▸ Goal of the exercise: Write the next part of the weight-loss blog text below, picking up right after its last sentence.

▸ Passage shown:
= Beginning of Section =
I'm not losing weight lately. In fact, I've gained a pound. This is starting to irk me.

The problem is that, after I lost a few pounds, I started to obsess about food, thinking about it all the time.

Same thing happened around 2002, when I dropped 30 pounds without really trying. As soon as I realized that I had lost weight, then I started worrying about keeping it off and the foods I
should and shouldn't eat. If I'm thinking about it, then I want to eat it.

I'm not so sure how to get over this.

If I have WLS, I have to pay close attention to my food--far closer than I am now. Will that just make me gain more, making the WLS a huge waste of money and a totally unnecessary risk?

I do know that part of my current problem is that I'm off my anxiety/depression meds. I become more obsessive about things without the meds and I also get down on myself, which leads to
mood eating.

Bah! I wish weight loss wasn't such a psychological pain in my ass.

Friday, May 13, 2011

Holding Strong

I joined MFP on April 1st (the fool part was not doing it sooner) and weight prior to joining was 317 lbs. By April 16, I'd lost 5 lbs. At my weigh-in on May 2nd, I'd gained back 0.6 lbs, putting
at 312.6. I weighed myself tonight again and I'm still at 312.6.

I could be upset that, in two weeks, I haven't lost any weight, but I'm making a choice not to be. For someone of my pumpkin-like stature, holding steady/not gaining is a victory in itself. Don't
misunderstand me--I'm not thrilled, but I'm not going to beat myself up over it. Instead of being upset, I made better choices tonight about my food and beverages.

My honey, who is only slightly overweight, was looking at a BMI chart and said "man, if I ever hit 250 pounds, that's it. There will be some major changes There's no way I'll allow myself to go any higher than that." I did my best not to be hurt by that, since I'm 62 pounds over his limit.

He didn't realize that, to someone who is emotionally sensitive anyway and off her anxiety/depression medication, that what he said could be taken as "you were lazy and allowed this to happen. Your weight is beyond unacceptable." That's not what he said or
what he meant, but that's how my wacky brain wanted to take it. Thank goodness, on this occasion, logic won out over emotional irrationality.
= End of Section =
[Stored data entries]
= Beginning of Section =
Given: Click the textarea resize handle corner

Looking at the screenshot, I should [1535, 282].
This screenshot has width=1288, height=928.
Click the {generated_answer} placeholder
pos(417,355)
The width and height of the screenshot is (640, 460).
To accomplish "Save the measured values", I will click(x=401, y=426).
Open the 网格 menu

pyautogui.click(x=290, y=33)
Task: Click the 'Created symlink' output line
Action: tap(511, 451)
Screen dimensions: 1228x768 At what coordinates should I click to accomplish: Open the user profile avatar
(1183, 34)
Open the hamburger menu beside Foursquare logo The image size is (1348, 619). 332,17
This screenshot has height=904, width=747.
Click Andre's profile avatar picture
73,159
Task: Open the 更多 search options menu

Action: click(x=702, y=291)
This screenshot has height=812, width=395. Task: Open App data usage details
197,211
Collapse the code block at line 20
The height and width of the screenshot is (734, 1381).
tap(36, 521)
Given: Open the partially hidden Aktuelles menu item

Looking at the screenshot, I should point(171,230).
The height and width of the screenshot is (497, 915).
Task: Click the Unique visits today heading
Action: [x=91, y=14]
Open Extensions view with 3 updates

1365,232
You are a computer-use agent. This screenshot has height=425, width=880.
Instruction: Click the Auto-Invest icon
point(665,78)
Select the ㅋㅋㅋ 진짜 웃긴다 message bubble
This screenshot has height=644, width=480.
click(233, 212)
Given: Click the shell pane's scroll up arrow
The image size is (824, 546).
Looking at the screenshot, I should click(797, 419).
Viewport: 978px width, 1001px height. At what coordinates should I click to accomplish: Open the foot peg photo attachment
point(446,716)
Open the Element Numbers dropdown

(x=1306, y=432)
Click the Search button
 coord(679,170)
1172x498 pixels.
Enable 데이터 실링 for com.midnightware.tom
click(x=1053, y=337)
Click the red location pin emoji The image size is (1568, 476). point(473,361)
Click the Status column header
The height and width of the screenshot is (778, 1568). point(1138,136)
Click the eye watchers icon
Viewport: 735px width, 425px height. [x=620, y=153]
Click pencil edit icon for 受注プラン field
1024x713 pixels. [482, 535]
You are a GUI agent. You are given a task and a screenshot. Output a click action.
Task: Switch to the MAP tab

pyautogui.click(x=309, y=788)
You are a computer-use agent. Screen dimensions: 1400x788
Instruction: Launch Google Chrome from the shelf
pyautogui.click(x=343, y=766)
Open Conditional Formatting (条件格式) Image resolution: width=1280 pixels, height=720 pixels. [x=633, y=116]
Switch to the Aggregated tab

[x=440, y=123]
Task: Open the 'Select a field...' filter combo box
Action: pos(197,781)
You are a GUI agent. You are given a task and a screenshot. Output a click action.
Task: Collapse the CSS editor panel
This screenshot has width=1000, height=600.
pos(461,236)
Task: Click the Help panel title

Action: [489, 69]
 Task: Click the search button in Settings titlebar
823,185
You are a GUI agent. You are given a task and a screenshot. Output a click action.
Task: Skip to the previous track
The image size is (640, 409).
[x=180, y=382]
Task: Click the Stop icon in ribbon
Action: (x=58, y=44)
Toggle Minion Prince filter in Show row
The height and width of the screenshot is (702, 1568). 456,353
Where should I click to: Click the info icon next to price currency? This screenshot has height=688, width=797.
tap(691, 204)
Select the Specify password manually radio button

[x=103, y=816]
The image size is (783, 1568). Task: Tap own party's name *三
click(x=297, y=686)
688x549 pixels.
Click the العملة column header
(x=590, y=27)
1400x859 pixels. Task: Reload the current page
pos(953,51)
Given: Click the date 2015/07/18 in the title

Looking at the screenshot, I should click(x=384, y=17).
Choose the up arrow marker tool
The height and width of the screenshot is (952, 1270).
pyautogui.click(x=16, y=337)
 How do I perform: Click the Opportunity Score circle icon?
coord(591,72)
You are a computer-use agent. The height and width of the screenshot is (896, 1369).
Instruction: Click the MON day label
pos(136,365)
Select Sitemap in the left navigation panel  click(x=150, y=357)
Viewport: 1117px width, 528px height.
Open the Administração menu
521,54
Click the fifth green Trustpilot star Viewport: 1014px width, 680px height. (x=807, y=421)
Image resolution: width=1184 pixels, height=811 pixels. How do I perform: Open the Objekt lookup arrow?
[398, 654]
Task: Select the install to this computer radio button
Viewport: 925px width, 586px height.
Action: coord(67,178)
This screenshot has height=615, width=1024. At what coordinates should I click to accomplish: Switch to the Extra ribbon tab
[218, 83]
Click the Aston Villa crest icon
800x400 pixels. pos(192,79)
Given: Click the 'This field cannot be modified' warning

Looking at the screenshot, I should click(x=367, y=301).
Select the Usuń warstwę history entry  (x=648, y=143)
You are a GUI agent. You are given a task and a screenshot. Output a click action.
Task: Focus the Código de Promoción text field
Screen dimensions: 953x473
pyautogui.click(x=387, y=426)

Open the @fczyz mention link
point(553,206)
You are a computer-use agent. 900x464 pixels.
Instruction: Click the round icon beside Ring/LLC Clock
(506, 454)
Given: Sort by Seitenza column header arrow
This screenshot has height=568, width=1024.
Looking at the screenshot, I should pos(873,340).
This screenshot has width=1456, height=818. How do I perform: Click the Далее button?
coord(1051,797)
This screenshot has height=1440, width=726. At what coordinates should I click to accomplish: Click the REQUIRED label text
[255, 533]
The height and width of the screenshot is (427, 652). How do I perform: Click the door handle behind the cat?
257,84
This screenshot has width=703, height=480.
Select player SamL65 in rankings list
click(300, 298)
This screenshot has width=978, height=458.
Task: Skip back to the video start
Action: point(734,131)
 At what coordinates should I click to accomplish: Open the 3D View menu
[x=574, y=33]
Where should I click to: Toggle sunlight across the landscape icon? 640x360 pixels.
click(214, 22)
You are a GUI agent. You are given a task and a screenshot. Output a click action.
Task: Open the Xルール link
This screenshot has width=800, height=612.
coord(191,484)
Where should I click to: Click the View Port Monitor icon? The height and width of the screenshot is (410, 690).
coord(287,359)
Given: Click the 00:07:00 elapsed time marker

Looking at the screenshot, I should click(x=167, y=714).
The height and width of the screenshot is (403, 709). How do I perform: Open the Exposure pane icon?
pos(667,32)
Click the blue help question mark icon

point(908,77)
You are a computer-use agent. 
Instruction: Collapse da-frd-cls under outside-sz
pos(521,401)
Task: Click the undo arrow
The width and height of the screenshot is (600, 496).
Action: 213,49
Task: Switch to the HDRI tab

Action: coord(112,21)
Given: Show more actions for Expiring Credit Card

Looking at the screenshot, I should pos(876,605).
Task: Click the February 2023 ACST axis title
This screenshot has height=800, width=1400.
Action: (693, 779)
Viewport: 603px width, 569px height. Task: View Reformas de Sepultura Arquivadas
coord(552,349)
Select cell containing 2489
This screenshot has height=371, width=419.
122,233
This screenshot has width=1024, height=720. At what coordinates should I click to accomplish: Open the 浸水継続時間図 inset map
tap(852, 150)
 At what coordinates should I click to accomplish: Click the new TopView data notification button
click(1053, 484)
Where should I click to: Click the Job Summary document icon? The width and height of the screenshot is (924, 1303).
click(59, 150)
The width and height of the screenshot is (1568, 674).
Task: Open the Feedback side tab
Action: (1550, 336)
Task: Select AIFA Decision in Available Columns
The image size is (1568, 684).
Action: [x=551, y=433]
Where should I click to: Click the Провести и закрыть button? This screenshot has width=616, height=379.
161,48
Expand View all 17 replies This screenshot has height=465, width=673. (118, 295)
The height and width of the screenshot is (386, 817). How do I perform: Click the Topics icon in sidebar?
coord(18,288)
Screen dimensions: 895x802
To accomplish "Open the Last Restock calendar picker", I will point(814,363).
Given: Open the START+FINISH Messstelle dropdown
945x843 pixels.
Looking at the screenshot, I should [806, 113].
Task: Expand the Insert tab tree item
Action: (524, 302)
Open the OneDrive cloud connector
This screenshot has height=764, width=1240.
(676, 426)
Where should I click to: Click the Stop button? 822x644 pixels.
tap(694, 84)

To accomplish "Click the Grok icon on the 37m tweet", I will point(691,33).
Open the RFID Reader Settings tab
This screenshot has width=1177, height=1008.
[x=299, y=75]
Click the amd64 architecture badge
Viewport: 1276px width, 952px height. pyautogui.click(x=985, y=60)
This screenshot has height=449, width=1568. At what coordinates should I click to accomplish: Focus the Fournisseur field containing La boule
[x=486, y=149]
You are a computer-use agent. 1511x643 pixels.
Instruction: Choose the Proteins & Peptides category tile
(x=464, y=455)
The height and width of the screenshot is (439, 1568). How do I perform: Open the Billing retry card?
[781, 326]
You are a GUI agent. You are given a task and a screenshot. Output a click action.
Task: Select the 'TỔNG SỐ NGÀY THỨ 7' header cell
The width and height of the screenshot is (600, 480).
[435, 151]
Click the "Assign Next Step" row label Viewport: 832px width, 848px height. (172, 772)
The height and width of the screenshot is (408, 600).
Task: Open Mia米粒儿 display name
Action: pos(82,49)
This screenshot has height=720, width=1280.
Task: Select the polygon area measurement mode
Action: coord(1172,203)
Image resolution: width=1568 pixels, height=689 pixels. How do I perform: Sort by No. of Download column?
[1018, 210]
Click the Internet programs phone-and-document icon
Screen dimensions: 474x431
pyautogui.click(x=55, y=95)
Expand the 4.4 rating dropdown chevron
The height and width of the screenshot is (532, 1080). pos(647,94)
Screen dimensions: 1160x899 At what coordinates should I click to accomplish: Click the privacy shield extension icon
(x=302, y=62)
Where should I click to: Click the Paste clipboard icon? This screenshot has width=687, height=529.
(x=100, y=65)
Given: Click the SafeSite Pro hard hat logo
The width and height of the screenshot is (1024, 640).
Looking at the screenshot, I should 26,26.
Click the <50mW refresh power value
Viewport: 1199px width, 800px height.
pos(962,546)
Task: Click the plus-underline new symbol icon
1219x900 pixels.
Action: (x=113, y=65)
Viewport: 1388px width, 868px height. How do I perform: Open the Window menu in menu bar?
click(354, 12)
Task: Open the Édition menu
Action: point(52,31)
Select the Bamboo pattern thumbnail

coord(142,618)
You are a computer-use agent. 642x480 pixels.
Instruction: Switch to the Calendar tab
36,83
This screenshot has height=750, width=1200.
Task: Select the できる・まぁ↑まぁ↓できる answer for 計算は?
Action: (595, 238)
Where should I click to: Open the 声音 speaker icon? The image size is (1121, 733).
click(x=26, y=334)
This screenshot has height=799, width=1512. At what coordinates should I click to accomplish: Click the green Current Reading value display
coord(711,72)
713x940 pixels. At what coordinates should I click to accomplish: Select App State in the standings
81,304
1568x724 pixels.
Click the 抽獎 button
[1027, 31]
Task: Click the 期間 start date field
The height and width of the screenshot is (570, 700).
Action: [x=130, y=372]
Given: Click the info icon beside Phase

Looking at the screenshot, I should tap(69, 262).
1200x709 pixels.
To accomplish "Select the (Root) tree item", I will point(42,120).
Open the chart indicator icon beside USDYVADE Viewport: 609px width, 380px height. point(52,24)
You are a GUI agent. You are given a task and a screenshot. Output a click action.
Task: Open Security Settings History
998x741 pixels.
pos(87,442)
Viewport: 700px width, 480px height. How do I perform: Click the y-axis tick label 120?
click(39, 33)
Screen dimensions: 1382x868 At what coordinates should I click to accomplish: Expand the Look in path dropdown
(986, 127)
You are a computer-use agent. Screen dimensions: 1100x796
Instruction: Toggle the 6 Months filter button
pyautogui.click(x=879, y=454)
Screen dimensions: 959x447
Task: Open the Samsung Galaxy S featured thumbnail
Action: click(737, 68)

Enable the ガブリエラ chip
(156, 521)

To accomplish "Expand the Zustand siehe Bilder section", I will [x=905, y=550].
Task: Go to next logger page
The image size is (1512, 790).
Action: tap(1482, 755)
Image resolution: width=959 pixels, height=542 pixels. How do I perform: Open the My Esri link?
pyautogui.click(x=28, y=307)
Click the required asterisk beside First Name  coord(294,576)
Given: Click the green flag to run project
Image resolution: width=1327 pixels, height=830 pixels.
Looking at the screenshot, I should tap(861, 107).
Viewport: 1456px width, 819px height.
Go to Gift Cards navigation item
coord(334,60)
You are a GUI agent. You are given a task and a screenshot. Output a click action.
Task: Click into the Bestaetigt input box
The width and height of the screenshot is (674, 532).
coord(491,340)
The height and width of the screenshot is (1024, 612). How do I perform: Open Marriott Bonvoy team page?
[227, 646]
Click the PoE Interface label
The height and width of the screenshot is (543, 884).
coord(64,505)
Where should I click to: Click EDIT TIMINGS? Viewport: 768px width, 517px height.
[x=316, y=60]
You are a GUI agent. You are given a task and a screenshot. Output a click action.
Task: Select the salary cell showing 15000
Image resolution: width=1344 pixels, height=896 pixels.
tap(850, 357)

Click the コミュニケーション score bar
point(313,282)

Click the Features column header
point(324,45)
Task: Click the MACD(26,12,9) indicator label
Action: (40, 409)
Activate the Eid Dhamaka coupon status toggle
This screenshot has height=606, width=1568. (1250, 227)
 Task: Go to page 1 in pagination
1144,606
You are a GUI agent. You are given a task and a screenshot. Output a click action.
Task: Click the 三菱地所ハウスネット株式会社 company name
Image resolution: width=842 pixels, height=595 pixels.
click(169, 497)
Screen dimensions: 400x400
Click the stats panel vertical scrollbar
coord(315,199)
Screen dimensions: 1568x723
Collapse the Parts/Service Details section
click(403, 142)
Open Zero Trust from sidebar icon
= End of Section =
▸ Output below:
I'm holding strong on my weight and I'm emotionally stronger than I thought I'd be in the situation with my honey. I'd say that's not a bad place to be for now.

Tuesday, May 10, 2011

1st Nutritionist Visit

Today was my first visit with the nutritionist. One would think that would be an easy visit, but, damn, it wasn't. As someone who has been overweight my whole life, my food intake is a seriously sensitive subject. I admit I got a little emotional at one point. Just once thought, then I bucked up and we got through it. :)

She asked me to walk her through my meals on an average day. Pfft. Like I freakin' know. If there was any sort of "average", I'd probably be able to maintain my weight and not gain so much, but it fluxuates, just like the pounds on my thighs. Automatically, I started to give her my food intake from the last day I worked, which I know is much lower than days I have off (12 hour shifts in the E.R. do not leave much time for eating).

She was pretty happy to hear I was already keeping a food journal. She was planning on having me keep one, but she said to just continue with MFP and print them off for the next time I see her. That'll give me two to three weeks of days to bring in.

Next up, the psychologist! I'm seeing a psychologist after being off my crazy meds for several weeks. That ought to be fun (not even a little).

The psychologist will have me walk through my reasons for wanting the WL surgery, my known eating triggers, mental health history, and then set me up with the group therapy program that I have to complete. That whole visit will be one big emotional suck-fest, I figure, but, it has to be done and I will make it through.